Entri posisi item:
• • • • •
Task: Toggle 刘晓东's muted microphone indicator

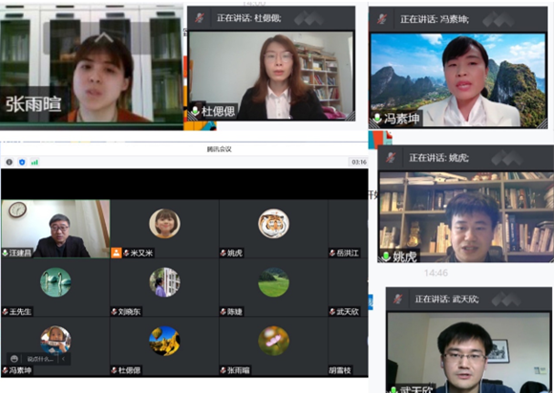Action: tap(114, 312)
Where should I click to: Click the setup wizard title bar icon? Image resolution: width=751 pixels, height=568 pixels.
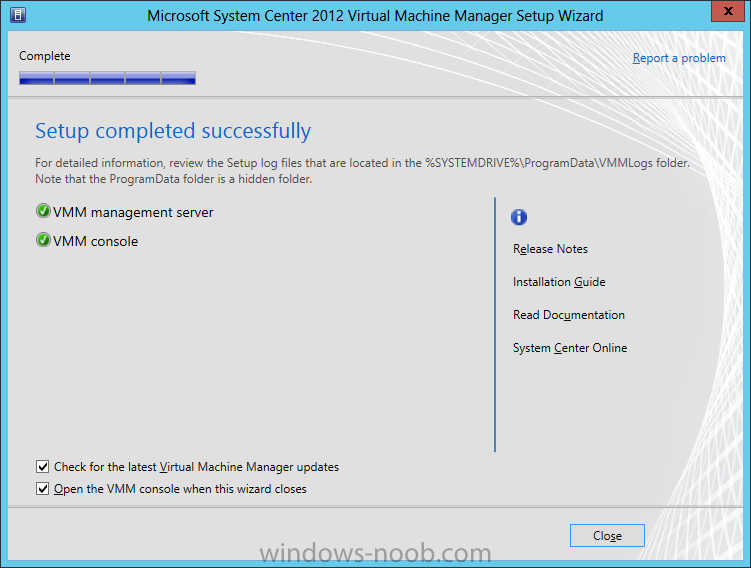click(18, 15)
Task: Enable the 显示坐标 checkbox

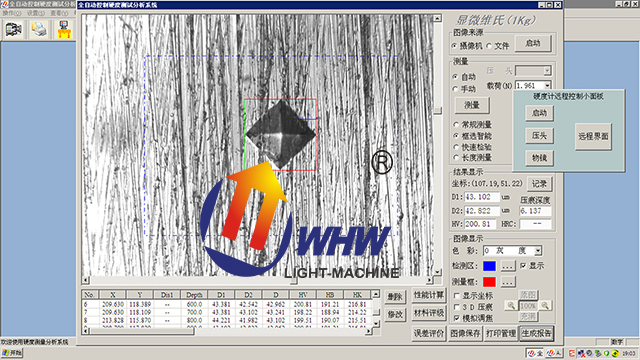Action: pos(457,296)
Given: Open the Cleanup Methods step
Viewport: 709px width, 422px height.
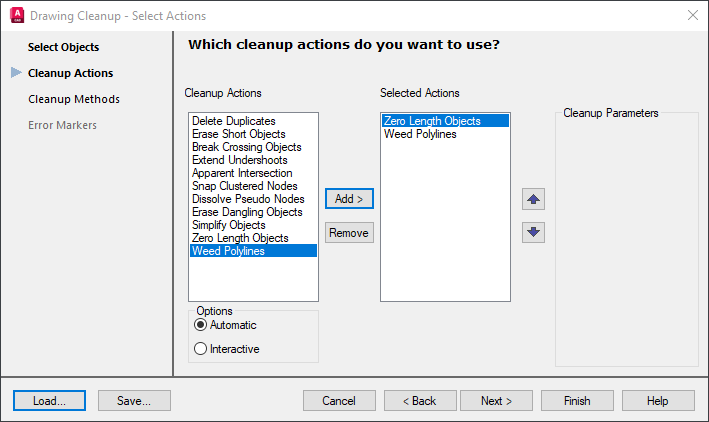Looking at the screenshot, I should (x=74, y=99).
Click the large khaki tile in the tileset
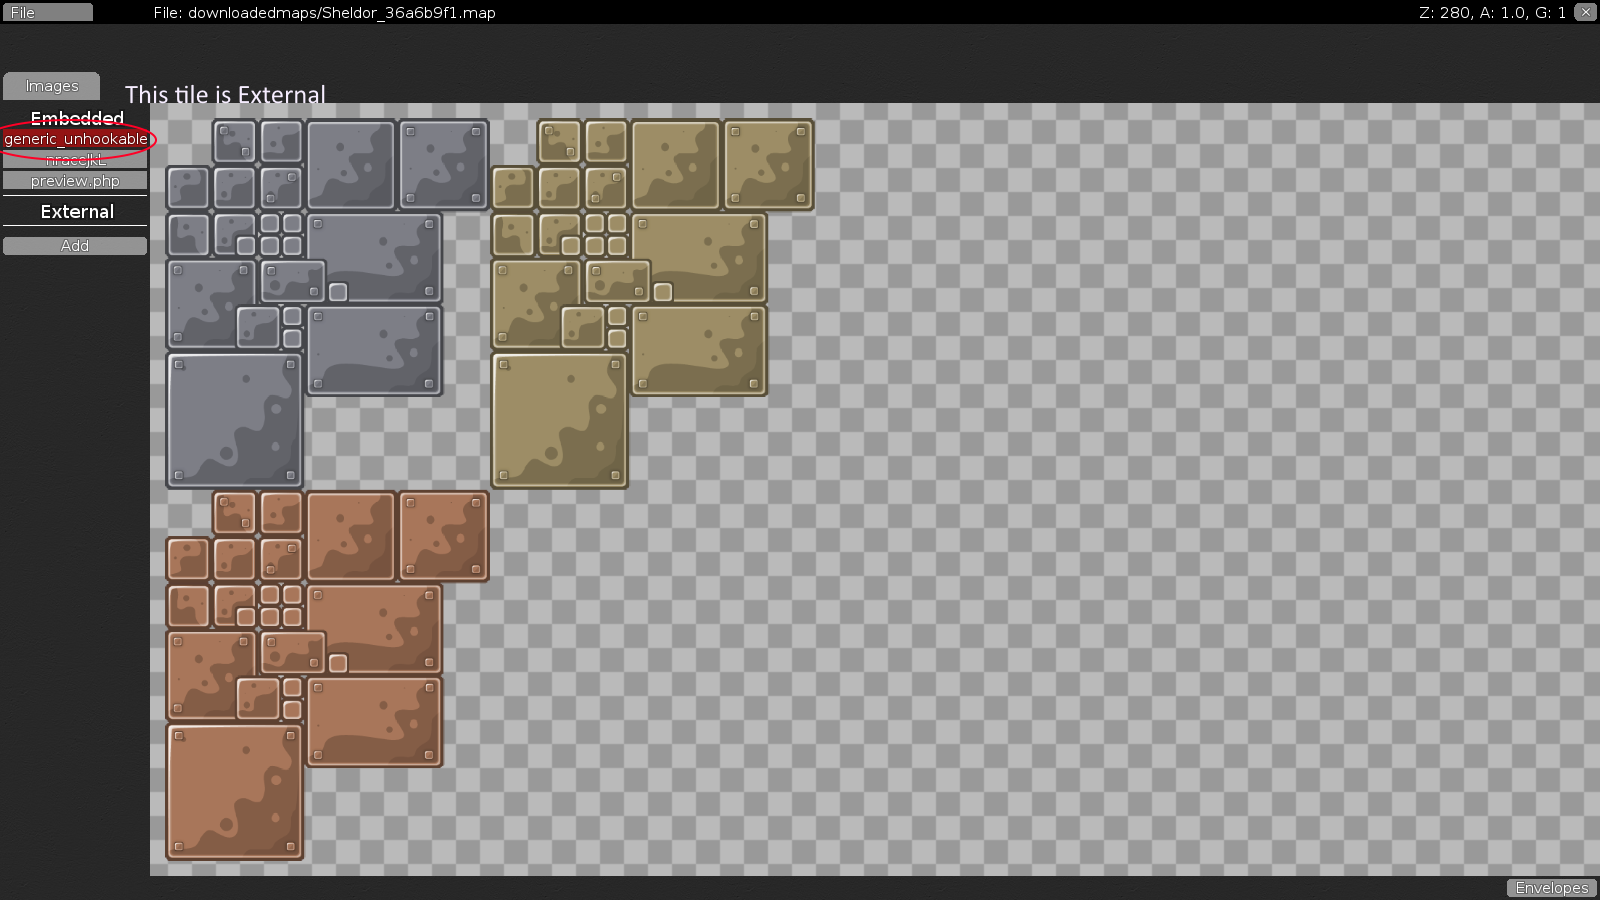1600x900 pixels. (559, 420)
• • • • •
- [Yang Harus Dilakukan]
Ulangi semua baris entri di atas kata demi kata, tetapi jangan sertakan gambarnya dalam jawaban.

- [Penyelesaian]
Task: Toggle 刘晓东's muted microphone indicator

Action: tap(114, 312)
Where should I click to: Click the setup wizard title bar icon? Image resolution: width=751 pixels, height=568 pixels.
click(18, 15)
Task: Enable the 显示坐标 checkbox

Action: pos(457,296)
Given: Open the Cleanup Methods step
Viewport: 709px width, 422px height.
Looking at the screenshot, I should (x=74, y=99).
Click the large khaki tile in the tileset
1600x900 pixels. (559, 420)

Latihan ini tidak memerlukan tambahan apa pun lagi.